It’s a sad truth: every day, women experience considerable violence from their partners and ex-partners, which in some cases even ends fatally. Statistically speaking, there is one attempted homicide per day and every third day a woman in Germany dies as a result of partner violence.

In order to counteract the rising numbers of partner violence, according to the Federal Criminal Police Office, contact and proximity bans under the Protection against Violence Act (GewSchG) are used, which are usually enforced in court by the lawyers of the victims of violence.

However, in the absence of effective state control measures, perpetrators are violating the orders with increasing frequency. According to police crime statistics, there was an increase of 11 per cent between 2017 and 2022.

To solve precisely this problem, Spain began electronically monitoring the whereabouts of offenders in 2009. As soon as the distance between the perpetrator and the victim is less than 500 metres, the monitoring system sounds an alarm so that the police can intervene in good time.

According to a criminological study from 2019, not a single woman was killed by a man who was subject to such monitoring between 2009 and 2019. Around 95% of the protected women also stated that they felt safe and protected by the programme.

France has already adopted the Spanish concept and a similar pilot project is currently underway in Switzerland.

So far, there are no comparable control options in Germany. Only six of the federal states allow the use of electronic ankle bracelets in cases of domestic violence, but usually only for a few days. The order to wear an electronic ankle tag is still not authorised for the monitoring of no-approach orders, but can only be used as a short-term preventative measure to prevent intimate partner violence.

Apart from cases of domestic violence, the wearing of an ankle bracelet can also be ordered as part of supervision of conduct (Section 68b I 1 No. 12 StGB).

In practice, the possibility of ordering the wearing of an ankle bracelet is almost never utilised by the authorities in cases of intimate partner violence.

Patrick Liesching, Chairman of the White Ring, has personally called on the Federal Minister of Justice, Marco Buschmann (FDP), to allow the use of electronic ankle bracelets based on the Spanish model in Germany.
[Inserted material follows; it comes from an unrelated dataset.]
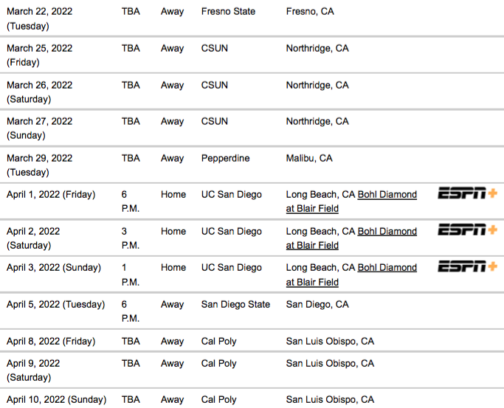Select Cal Poly on April 8 row
This screenshot has width=504, height=408.
pos(218,341)
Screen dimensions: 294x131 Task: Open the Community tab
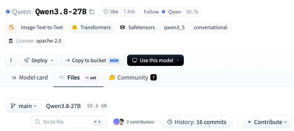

Hesse’s Minister President Boris Rhein has also spoken out in favour of the use of this control option.

Implementation requires a federal regulation in the GewSchG, which was proposed last year by the conference of justice ministers of the federal states. However, the Federal Ministry of Justice deemed the proposal unsuitable in November 2023 and referred to the responsibility of the federal states.

Irrespective of this problem of jurisdiction within the framework of federalism, the use of an electronic ankle tag also harbours constitutional problems. After all, this type of surveillance represents a considerable encroachment on the fundamental rights of the person concerned.

Above all, the general right of personality of the offender (Art. 2 I GG in conjunction with Art. 1 I GG) in its specific form of data protection comes into play here. Whether the current requirements in the GewSchG are sufficient to justify such an encroachment seems at least doubtful.

If there were to be a serious discussion about the introduction of an electronic ankle monitor to control contact and proximity bans, the provisions of the Protection against Violence Act would have to be adapted to the legal requirements of the Criminal Code, which regulates the use of ankle monitors as part of an ordered supervision of conduct.